I feel that child part of me snuggling into my Inner Pilot Light, finally free of the impossible, unfulfillable burden to be good enough. I sense there is more soul retrieval work to be done, more ways that I sold myself out so I didn’t risk rejection or need to reject my mother, more ways that I compromised because the mother bond is stronger even than the yearning to breathe free. What are these ways that I compromised my truth and authenticity? What needs to be reclaimed? I have work to do. I am so curious.
I got into the best therapy of my life weeks after I wrote this piece, and just as I had predicted, it was a phase shift in my life, a whole new beginning, even more so than after my father died. When I shared my confusing feelings with my spiritual mentor Rachel Naomi Remen, MD, she validated my feelings and said, “Congratulations, Lissa. Your mother left you a precious gift. Upon leaving her body, she gave you back your anger.”
I miss my mother every day, especially on Mother’s Day.
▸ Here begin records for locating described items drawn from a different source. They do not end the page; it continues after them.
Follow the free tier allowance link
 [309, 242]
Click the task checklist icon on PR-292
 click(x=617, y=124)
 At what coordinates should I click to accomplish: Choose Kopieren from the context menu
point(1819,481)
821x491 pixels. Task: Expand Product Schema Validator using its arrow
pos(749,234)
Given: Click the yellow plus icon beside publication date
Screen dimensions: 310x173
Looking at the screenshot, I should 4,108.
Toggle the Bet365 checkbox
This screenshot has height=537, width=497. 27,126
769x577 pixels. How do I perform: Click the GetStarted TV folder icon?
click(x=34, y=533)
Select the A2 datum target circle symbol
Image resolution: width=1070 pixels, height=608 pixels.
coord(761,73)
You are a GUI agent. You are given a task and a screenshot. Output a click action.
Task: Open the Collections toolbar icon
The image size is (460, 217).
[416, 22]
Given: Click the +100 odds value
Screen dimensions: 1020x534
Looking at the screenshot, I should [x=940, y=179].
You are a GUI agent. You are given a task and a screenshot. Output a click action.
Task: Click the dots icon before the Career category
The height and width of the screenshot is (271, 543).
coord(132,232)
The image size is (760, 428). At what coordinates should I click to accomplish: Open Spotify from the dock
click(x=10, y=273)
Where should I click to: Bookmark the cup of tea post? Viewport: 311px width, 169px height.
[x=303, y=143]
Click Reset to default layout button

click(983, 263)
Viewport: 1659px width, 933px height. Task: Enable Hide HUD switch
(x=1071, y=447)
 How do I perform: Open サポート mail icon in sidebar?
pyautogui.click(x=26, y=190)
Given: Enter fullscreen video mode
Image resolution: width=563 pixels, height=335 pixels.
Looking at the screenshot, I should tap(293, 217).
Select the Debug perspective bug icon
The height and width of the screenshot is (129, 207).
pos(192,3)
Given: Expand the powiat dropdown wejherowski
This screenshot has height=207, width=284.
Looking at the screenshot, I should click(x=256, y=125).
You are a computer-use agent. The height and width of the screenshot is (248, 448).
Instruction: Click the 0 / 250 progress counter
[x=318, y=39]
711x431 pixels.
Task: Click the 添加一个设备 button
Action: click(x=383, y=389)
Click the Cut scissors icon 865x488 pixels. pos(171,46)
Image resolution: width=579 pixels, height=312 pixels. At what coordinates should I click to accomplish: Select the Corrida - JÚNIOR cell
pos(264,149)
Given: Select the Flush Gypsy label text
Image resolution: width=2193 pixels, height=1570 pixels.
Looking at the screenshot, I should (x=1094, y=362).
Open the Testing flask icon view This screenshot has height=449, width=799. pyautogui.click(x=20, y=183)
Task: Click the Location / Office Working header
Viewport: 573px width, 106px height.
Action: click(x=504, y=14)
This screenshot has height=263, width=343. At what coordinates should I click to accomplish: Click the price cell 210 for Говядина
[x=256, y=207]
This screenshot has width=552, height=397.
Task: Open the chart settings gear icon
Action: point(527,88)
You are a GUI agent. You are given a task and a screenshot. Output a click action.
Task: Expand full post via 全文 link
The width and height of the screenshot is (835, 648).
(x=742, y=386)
I also am grateful to be free of the weight of her constant scrutiny. And that’s okay- to sit with both.
Let this be your permission to feel whatever you might feel on this Mother’s Day. Let it be permission to have many parts and many feelings when you lose a family member. Let it be okay to be free.
I’d love to hear from any of you who have had conflicted feelings upon the death of a parent or other family member. Let’s be with one another in normalizing that there are many parts involved with those we’re most intimate with.
Thank you all for your support and validating words. My heart goes out to all of us who feel conflicted feelings about people we've loved and lost.
I found this essay deeply meaningful this mother's day. I often lean on the human way of thinking that our parents want us to exceed them in life. That our success means they did their job as parents well. I don't have the kind of success that would fill that bill. But I do have a level of emotional maturity for which I can gratefully stand on their shoulders. It isn't the kind of success they'd want to brag on me for, quite often, when they were alive, it confused them. But in the decade since they've been gone, me perceiving my emotional growth as my achievement matters to me. And as I continue to process our shared past, sometimes I turn my attention to them - there on the other side of the veil - and I say, "I don't do the work of self healing to hurt you. This is my work that I do for me because I am the only one who can do it." And I say that in an attitude of love for them and me; and I say it with a voice of authority.
I appreciate having found you, Lissa. My psychotherapist was trained by Dick Scwartz, and it was the online workshop you hosted with Dick last year (2023?) that brought me to you. Thank you for being you in all your authenticity.